Auch Zurücktreten und schließlicher Verfall des Sakramentsteils, des nach Cullmann ursprünglichen Grundes und Zieles, zeigt, daß die Selbstverständlichkeit dieser Einheit verlorengegangen ist und dies deutet auf einen Verlust des Verständnisses für die zentralen Anliegen hin, die sich in diesem Gesamtgeschehen ausdrücken. „Schon Luther mußte über das Ausbleiben der Abendmahlsgäste bei der sonntäglichen Deutschen Messe klagen, gewiß nicht ohne Zusammenhang mit einer einseitigen Auslegung des Abendmahls im 5. Hauptstück des kleinen Katechismus als individuelle Gewissenströstung.” 64 Seither stellen sich die Fragen nicht nur nach der Einheit des Gottesdienstes überhaupt und an sich, sondern auch nach ihrer Begründung und inneren Notwendigkeit.

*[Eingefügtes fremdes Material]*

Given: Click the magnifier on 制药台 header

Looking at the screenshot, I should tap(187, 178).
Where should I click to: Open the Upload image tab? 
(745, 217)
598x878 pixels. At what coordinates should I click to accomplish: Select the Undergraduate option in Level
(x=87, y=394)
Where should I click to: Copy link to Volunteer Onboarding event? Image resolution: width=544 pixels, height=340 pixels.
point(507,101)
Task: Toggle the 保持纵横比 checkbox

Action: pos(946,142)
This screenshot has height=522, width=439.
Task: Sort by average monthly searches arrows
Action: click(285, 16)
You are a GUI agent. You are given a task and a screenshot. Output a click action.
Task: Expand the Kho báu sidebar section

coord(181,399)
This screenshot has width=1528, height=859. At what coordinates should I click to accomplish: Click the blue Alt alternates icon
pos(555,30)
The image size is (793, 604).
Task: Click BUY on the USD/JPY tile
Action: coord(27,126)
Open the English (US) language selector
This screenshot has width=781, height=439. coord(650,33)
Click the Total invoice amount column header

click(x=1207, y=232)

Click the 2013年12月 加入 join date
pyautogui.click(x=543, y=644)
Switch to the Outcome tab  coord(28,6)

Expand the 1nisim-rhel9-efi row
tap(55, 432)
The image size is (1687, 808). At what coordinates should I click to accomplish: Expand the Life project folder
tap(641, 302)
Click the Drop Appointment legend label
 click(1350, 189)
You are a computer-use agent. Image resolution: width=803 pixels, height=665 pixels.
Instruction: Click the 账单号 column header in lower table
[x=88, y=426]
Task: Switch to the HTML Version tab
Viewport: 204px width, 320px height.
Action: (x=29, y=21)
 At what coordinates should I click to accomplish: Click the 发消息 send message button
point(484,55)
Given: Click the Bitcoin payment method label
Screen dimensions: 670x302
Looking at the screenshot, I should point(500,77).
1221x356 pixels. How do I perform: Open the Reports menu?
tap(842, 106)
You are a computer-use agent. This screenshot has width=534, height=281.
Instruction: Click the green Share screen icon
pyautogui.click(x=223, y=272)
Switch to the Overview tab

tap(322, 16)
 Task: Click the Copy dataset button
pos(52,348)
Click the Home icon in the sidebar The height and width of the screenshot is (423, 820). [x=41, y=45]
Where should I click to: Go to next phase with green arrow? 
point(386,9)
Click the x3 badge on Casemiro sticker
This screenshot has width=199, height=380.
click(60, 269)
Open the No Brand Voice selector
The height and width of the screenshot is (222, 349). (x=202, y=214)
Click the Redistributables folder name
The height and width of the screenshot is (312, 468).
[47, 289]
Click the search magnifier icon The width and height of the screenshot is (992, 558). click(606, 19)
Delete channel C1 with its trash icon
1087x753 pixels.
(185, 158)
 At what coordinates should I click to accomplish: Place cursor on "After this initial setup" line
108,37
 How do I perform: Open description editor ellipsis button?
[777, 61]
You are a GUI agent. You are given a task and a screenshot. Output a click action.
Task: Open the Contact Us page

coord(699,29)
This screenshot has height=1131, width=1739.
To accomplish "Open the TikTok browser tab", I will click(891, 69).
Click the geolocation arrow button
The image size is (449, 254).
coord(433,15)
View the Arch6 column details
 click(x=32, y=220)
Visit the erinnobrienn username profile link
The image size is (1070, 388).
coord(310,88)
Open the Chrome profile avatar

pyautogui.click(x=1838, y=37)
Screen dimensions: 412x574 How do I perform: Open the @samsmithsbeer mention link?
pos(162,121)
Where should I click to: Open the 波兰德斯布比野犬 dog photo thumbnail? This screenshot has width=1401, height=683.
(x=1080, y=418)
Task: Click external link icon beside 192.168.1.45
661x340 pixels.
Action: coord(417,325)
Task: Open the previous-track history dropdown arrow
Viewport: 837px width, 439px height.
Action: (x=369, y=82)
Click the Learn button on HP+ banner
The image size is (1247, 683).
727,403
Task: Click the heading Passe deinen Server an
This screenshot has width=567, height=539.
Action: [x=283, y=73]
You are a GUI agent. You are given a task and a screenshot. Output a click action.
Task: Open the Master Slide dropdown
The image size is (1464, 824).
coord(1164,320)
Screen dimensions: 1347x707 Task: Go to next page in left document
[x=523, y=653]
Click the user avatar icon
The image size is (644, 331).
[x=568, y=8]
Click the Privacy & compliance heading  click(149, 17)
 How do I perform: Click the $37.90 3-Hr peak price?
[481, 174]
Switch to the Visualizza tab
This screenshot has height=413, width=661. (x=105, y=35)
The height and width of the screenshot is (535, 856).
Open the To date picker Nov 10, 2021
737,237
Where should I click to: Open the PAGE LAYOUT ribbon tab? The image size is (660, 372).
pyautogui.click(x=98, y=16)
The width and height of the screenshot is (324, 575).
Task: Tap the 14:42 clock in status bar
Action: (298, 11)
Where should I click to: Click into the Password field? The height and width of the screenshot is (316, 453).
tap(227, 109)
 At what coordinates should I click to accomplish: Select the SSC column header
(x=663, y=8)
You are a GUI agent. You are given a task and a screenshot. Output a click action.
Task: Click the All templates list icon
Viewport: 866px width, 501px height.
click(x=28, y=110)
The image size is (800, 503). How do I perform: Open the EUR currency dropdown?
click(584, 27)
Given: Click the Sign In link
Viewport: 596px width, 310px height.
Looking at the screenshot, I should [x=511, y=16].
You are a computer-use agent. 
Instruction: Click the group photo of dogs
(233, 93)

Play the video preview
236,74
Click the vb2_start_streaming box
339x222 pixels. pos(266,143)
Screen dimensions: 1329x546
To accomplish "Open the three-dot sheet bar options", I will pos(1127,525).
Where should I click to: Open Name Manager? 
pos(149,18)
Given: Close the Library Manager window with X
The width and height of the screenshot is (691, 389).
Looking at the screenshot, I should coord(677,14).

So scheint es im ganzen darum zu gehen, das jeweils Fehlende zu ergänzen und ein Gleichmaß herzustellen, welches zugleich vor einem Umschlagen in die entgegengesetzte Richtung bewahrt ist.65
Innerhalb des Protestantismus deutscher Zunge wird die Lage noch dadurch kompliziert, daß es in ihm zwei Traditionen gibt: die niederdeutsch-lutherische, welche den Gesamtgottesdienst verhältnismäßig am stärksten bewahrt hat, und die oberdeutsch-lutherische und reformierte, welche, anknüpfend an die Tradition gesonderter Predigtgottesdienste der Bettelorden im Spätmittelalter, diese damalige Nebenform zur Hauptform gemacht hat.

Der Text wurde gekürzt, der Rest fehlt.